DIRECTIONS = Show every line from the data below that includes "height".
+===+
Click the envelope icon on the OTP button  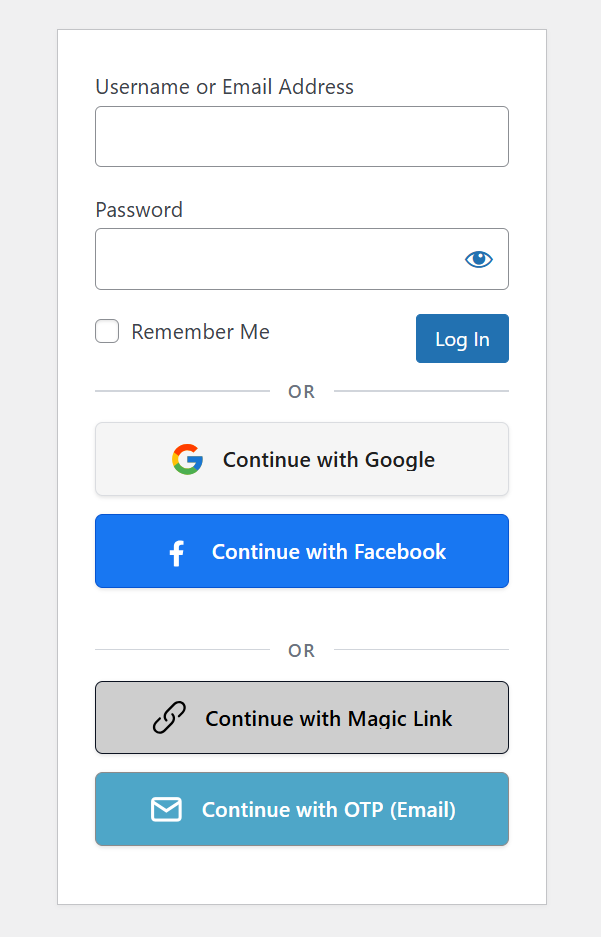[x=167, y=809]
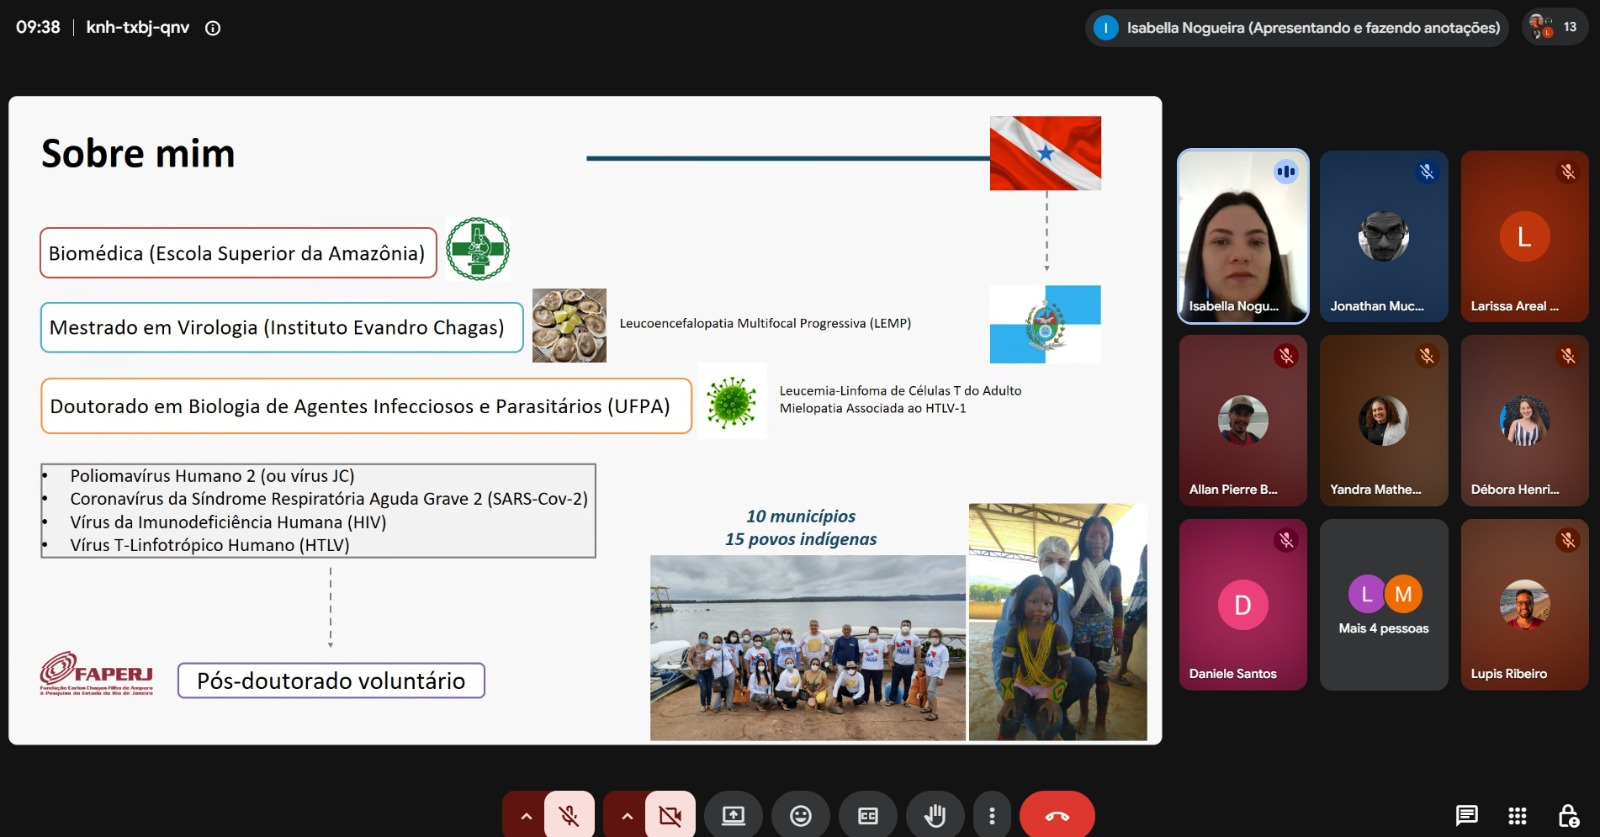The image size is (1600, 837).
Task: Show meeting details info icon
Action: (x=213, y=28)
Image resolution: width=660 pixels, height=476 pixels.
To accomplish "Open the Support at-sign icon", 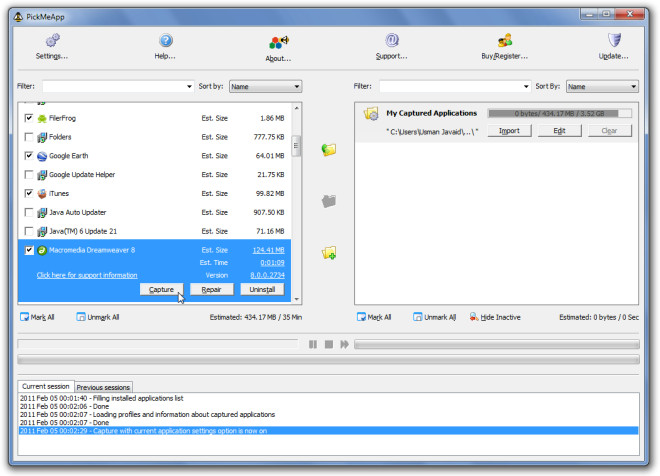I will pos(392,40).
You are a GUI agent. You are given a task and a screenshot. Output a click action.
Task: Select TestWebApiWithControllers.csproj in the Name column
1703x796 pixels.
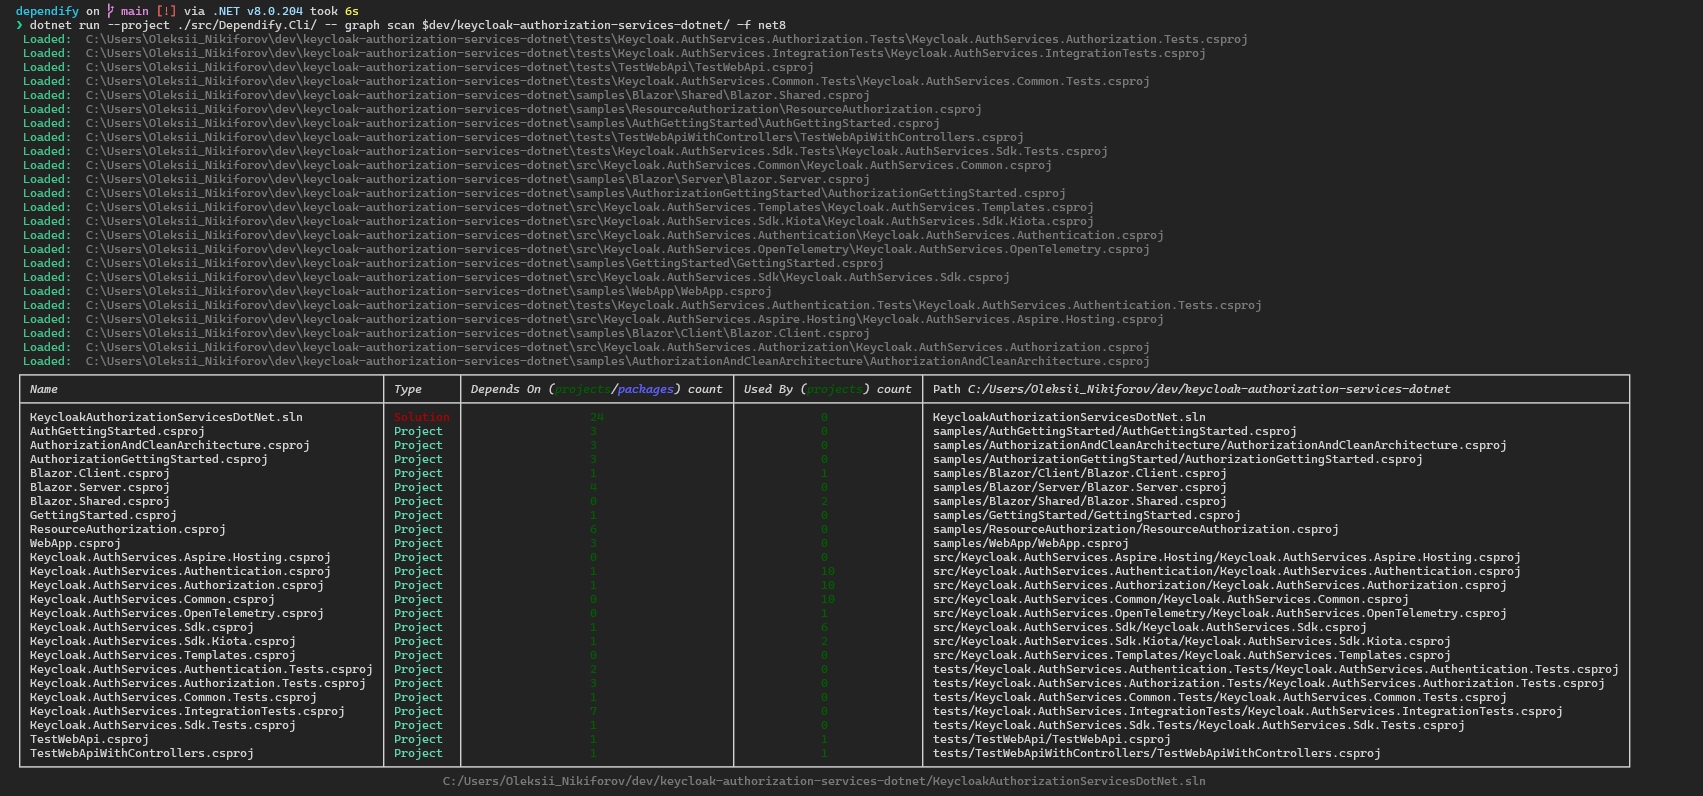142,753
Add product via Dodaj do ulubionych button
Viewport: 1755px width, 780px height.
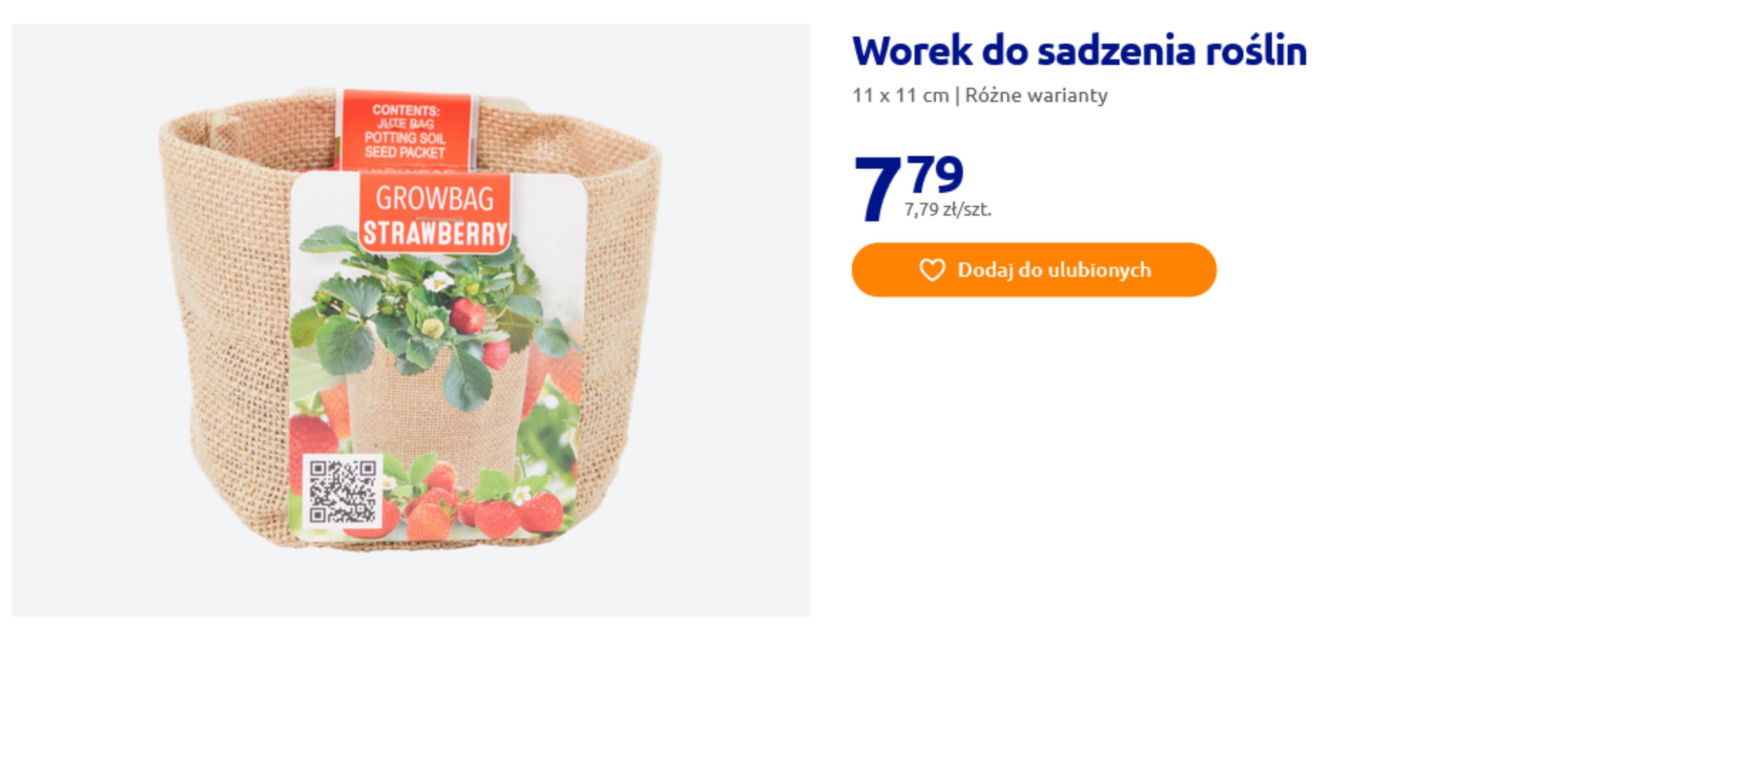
+===+
RESPONSE =
Image resolution: width=660 pixels, height=476 pixels.
Viewport: 1755px width, 780px height.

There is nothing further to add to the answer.